Data provided =>
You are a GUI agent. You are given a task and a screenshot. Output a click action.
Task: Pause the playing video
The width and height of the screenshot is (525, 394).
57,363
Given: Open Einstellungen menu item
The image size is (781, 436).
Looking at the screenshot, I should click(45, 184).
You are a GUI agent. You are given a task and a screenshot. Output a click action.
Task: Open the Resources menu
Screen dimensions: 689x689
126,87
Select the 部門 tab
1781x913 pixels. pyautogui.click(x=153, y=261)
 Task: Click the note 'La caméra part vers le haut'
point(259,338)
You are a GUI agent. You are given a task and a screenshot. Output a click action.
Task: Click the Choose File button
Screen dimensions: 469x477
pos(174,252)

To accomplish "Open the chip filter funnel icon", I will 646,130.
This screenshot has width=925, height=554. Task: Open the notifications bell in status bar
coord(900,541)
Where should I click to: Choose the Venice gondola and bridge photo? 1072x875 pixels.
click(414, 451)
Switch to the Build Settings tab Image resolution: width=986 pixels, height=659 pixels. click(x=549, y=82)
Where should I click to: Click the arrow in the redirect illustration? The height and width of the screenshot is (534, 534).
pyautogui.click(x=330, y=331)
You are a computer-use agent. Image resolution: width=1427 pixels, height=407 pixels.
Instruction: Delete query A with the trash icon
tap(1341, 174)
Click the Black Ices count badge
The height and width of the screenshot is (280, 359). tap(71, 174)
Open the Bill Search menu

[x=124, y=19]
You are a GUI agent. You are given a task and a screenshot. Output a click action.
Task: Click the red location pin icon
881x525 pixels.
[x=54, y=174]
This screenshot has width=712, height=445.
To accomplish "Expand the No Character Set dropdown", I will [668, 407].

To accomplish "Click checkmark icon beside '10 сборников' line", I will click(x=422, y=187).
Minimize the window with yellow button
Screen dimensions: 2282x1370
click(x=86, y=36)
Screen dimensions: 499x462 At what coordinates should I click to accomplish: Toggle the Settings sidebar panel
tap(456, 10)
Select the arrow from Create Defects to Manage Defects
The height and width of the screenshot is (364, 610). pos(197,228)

Challenge =>
Please copy all of the entries above word for word, keeping every line as it appears.

The completed task =>
You are a GUI agent. You are given a task and a screenshot. Output a click action.
Task: Pause the playing video
The width and height of the screenshot is (525, 394).
57,363
Given: Open Einstellungen menu item
The image size is (781, 436).
Looking at the screenshot, I should click(45, 184).
You are a GUI agent. You are given a task and a screenshot. Output a click action.
Task: Open the Resources menu
Screen dimensions: 689x689
126,87
Select the 部門 tab
1781x913 pixels. pyautogui.click(x=153, y=261)
 Task: Click the note 'La caméra part vers le haut'
point(259,338)
You are a GUI agent. You are given a task and a screenshot. Output a click action.
Task: Click the Choose File button
Screen dimensions: 469x477
pos(174,252)

To accomplish "Open the chip filter funnel icon", I will 646,130.
This screenshot has width=925, height=554. Task: Open the notifications bell in status bar
coord(900,541)
Where should I click to: Choose the Venice gondola and bridge photo? 1072x875 pixels.
click(414, 451)
Switch to the Build Settings tab Image resolution: width=986 pixels, height=659 pixels. click(x=549, y=82)
Where should I click to: Click the arrow in the redirect illustration? The height and width of the screenshot is (534, 534).
pyautogui.click(x=330, y=331)
You are a computer-use agent. Image resolution: width=1427 pixels, height=407 pixels.
Instruction: Delete query A with the trash icon
tap(1341, 174)
Click the Black Ices count badge
The height and width of the screenshot is (280, 359). tap(71, 174)
Open the Bill Search menu

[x=124, y=19]
You are a GUI agent. You are given a task and a screenshot. Output a click action.
Task: Click the red location pin icon
881x525 pixels.
[x=54, y=174]
This screenshot has width=712, height=445.
To accomplish "Expand the No Character Set dropdown", I will [668, 407].

To accomplish "Click checkmark icon beside '10 сборников' line", I will click(x=422, y=187).
Minimize the window with yellow button
Screen dimensions: 2282x1370
click(x=86, y=36)
Screen dimensions: 499x462 At what coordinates should I click to accomplish: Toggle the Settings sidebar panel
tap(456, 10)
Select the arrow from Create Defects to Manage Defects
The height and width of the screenshot is (364, 610). pos(197,228)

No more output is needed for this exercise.